A sombra de Deron

O sol brilhava forte e constante naquele lugar. Ali o tempo não era separado por dias, pois a luz do sol não ia nem vinha, apenas estava. O sol era demasiadamente brando, não trazia sofrimento para Deron, um cara que fazia de confidente sua Sombra e a solidão.

Deron não confiava nas pessoas, não se sentia confortável diante dos olhos de qualquer coisa que respirasse. Mas de fato ele nunca esteve só, Sombra andava junto a ele. Os dois eram basicamente um, numa matemática que não priorizava a razão. Sempre que alguém se aproximava dos dois, Deron se retirava, seguido sempre pelo fiel Sombra.

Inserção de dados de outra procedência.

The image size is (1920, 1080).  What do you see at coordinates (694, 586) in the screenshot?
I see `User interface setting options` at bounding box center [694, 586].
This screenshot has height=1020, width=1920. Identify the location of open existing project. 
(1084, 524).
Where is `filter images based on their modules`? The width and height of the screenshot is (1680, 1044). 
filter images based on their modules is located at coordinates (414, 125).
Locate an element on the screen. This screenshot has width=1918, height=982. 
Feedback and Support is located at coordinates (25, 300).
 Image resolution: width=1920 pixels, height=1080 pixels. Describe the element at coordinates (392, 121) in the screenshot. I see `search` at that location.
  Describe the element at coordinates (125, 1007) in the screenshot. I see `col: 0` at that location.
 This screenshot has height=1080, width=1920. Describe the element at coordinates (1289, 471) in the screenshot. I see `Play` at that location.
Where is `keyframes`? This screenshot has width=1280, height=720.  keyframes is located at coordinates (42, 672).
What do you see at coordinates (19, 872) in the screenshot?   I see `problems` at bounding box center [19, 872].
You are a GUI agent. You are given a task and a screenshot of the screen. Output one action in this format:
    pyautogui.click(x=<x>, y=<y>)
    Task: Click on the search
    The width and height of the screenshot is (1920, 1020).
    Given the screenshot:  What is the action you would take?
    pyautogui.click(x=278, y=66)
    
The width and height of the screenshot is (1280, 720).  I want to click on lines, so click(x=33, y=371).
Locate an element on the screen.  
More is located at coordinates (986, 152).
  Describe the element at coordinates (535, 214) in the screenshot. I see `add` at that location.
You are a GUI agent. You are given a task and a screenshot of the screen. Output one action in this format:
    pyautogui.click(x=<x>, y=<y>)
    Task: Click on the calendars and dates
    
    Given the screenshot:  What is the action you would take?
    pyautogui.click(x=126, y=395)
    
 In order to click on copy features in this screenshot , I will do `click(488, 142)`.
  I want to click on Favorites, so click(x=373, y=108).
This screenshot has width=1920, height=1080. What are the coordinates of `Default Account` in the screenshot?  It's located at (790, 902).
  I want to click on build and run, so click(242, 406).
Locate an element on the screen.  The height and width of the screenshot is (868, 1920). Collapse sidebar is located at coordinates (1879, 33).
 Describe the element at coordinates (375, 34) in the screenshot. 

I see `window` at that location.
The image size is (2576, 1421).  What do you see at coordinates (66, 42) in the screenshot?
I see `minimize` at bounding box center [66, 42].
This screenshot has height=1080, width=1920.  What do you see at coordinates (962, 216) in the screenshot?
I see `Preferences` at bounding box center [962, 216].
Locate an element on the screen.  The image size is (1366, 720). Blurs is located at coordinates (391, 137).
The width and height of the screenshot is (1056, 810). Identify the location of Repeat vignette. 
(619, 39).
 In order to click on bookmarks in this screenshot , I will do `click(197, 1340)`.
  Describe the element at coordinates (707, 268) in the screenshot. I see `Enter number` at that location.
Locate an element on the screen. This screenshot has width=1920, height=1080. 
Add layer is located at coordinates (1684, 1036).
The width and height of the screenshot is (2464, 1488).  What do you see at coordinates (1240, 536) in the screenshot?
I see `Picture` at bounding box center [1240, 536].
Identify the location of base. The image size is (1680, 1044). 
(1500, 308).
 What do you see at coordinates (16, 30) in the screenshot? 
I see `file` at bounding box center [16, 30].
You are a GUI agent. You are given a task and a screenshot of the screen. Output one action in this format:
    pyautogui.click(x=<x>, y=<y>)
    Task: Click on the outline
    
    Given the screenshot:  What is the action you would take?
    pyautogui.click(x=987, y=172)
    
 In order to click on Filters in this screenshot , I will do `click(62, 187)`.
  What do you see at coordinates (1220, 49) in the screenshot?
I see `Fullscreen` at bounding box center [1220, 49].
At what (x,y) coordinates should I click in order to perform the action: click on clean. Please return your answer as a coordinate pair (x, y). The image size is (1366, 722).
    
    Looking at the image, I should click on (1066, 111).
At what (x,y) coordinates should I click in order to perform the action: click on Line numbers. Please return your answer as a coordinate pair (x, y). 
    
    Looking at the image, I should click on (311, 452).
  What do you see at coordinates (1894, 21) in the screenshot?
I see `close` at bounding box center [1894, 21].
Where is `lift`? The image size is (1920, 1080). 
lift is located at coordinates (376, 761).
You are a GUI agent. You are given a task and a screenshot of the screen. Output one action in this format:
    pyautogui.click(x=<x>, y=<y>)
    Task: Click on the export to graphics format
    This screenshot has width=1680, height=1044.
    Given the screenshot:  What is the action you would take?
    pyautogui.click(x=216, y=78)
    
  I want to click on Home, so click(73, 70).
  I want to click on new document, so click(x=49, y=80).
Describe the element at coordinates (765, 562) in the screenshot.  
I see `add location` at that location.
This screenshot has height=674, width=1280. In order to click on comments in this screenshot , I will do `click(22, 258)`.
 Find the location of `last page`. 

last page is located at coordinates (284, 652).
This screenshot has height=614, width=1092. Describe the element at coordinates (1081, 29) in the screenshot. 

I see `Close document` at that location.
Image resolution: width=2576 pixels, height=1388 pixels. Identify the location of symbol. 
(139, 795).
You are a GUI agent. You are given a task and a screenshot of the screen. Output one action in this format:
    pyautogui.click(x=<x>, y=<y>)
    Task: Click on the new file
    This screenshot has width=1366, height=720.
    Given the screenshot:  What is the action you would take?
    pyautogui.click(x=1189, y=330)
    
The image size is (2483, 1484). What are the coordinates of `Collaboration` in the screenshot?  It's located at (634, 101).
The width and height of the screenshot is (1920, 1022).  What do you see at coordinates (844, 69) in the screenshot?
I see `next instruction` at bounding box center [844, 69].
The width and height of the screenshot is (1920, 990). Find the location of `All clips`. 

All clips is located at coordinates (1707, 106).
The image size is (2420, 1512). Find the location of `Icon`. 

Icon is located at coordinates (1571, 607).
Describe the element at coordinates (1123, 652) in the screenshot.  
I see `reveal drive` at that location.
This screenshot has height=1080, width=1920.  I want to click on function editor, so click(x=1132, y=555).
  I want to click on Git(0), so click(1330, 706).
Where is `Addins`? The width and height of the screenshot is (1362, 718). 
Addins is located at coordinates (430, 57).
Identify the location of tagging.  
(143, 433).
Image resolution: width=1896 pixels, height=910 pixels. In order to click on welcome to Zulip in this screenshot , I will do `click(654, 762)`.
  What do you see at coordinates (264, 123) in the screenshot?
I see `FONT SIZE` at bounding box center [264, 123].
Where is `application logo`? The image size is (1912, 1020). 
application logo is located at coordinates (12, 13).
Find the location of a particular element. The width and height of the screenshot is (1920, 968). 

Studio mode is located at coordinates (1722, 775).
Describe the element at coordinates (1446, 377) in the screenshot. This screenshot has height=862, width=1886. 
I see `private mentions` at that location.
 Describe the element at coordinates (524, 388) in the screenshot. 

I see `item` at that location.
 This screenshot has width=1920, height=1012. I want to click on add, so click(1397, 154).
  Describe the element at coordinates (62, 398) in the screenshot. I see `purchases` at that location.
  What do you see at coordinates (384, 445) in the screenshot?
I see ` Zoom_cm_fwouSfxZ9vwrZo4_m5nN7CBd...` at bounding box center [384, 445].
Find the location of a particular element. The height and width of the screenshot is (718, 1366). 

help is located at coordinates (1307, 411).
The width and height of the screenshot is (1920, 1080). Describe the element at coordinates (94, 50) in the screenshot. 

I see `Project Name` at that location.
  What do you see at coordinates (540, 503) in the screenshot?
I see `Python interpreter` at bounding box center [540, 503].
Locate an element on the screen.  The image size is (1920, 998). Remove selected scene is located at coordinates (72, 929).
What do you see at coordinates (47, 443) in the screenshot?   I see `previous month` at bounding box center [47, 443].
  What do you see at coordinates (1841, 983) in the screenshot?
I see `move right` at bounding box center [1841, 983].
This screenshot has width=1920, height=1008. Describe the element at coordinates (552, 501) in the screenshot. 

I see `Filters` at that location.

Existia ali um lugar onde ninguém andava. Podiam então se enclausurar no nada. Debaixo de uma figueira seca, Sombra dedilha uma canção fúnebre num velho violão, enquanto Deron cantava versos desconexos de solidão, uma solidão que os acompanhava, era melancolia gritada suave, angustiados cantavam suas vidas, e se iludiam anestesicamente com o eu lírico em terceira pessoa. Ninguém escutava aquela canção. Apenas existia a luz do sol de comum ao resto.

Deron achava tudo muito chato, começou até sentir sua solidão ameaçada por Sombra que sempre estava por onde ele andasse. Ele não suportava mais a ideia de estar com alguém, mesmo com Sombra que sempre lhe ofereceu fidelidade. Fez então uma proposta ao amigo.

Deron: meu bom amigo Sombra, peço que não mais me siga, pois eu seguirei o meu caminho, e este será só meu.

Sombra pouco falava, não abriu a boca. Mas quando Deron saiu foi seguido pelo amigo, como de costume. Então Deron correu, fugindo como se fosse essa única possibilidade de vida, enquanto corria percebia Sombra se enfraquecendo junto com o Sol, cada passo dado soava como um golpe de carrasco no peito do antigo parceiro, a mesma dor parecia abalar o sol que se esvaía, sentiu-se surpreso, pois julgava que o sol pra sempre ficaria. Corria e apenas corria, assassinando com a escuridão a única forma de amor que conheceu, mas a traição a ele nada dizia. Então ele parou diante da primeira noite. No céu a lua tinha a companhia de incontáveis estrelas. Tudo era escuridão.

Sentiu um alivio funesto por estar só pela primeira vez, até o sol havia se retirado. Então ouviu a voz familiar de Sombra, a única que ele seria capaz de reconhecer, sua mente logo se perturbou.

Sombra: existe motivo para me deixar? Fui eu de alguma maneira um amigo ruim?

Deron olhava para todos os lados e não podia enxergar seu antigo camarada, tal qual um esquizofrênico se assustou. Percebeu então que tudo ali era Sombra. Estava cercado por quem o perseguia.

Deron: Maldita és tu lua, incapaz de iluminar este lugar! Maldito és tu sombra, que não me deixa recluso a minha solidão, não é o meu direito de me afastar maior que o seu de aproximar? O meu direito a solidão não é maior do que o teu a amizade? Deixe-me só para que com a morte eu possa ter.

Mais uma vez sombra nada disse. Deron voltou a correr, correu em direção ao sol, mesmo sem saber que não existia tal direção. O sol porem começou a aparecer quebrando toda a escuridão, logo viu Sombra de novo o seguindo e ganhando forma, mas não parou de correr, a cada passo se aproximava do sol, pensou “há tanta luz no sol que sombra não resistirá”. Ele entendeu que a escuridão só é ausência de luz. Não percebera que Sombra era produto da equação em que ele e a luz eram fatores. A medida que corria em busca de luz e solidão seu corpo se dissolvia em calor. O sol se insinuava para Deron como a forca se insinuava para o suicida. Se alguém pudesse ver a cena de longe notaria apenas uma silhueta, era Sombra quem veriam. Tal silhueta existiu enquanto Deron existiu, mas logo a estrela de fogo havia consumido ambos. Deron, Sombra e o sol, agora apenas o sol solitário, com mesmo brilho ilumina aquele lugar.